● WHAT IS BEING ASKED: Rewrite the items below, replacing every "Click" with "Press" and leaving all else as it stands. Omit the pictures from your answer.

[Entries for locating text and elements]
begin
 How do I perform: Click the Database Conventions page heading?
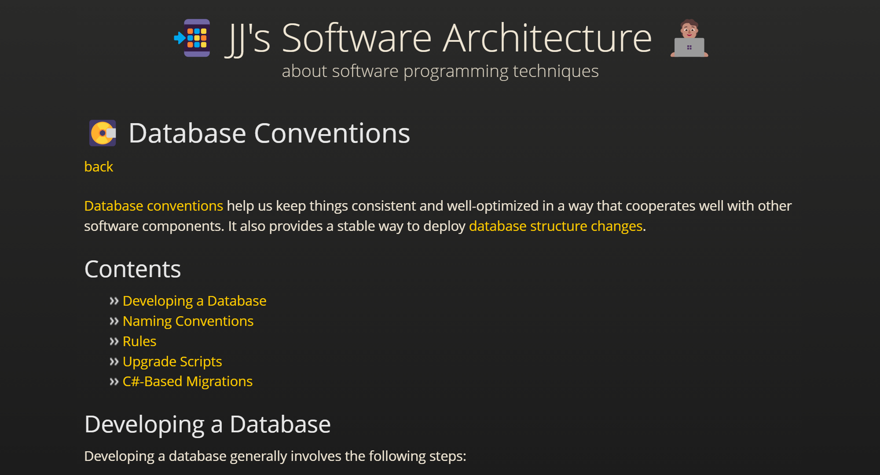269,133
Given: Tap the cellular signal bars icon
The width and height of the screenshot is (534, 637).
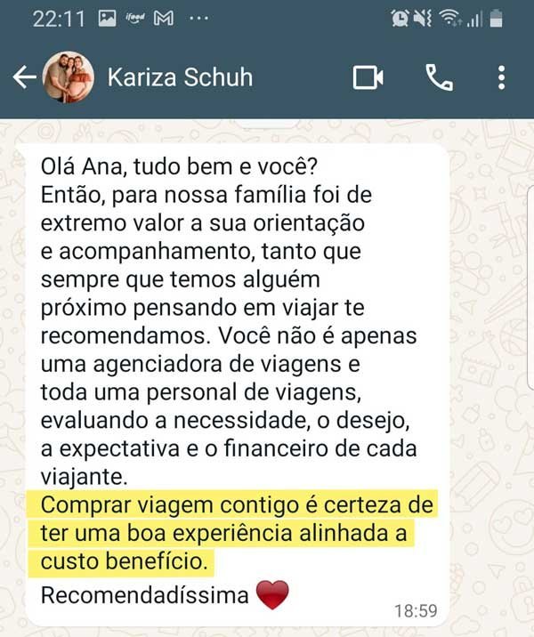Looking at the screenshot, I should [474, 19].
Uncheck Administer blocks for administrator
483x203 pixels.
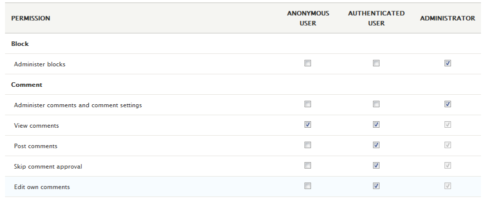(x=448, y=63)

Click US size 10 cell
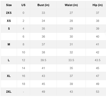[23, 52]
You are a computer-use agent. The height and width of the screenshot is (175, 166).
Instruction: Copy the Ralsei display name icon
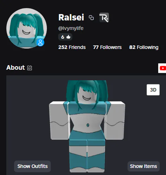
end
● SOLVED PROBLEM:
 How do I perform: Press the Database Conventions page heading?
269,133
Given: Tap the cellular signal bars icon
The width and height of the screenshot is (534, 637).
Looking at the screenshot, I should [474, 19].
Uncheck Administer blocks for administrator
483x203 pixels.
(x=448, y=63)

Press US size 10 cell
[23, 52]
You are a computer-use agent. The height and width of the screenshot is (175, 166).
Instruction: Copy the Ralsei display name icon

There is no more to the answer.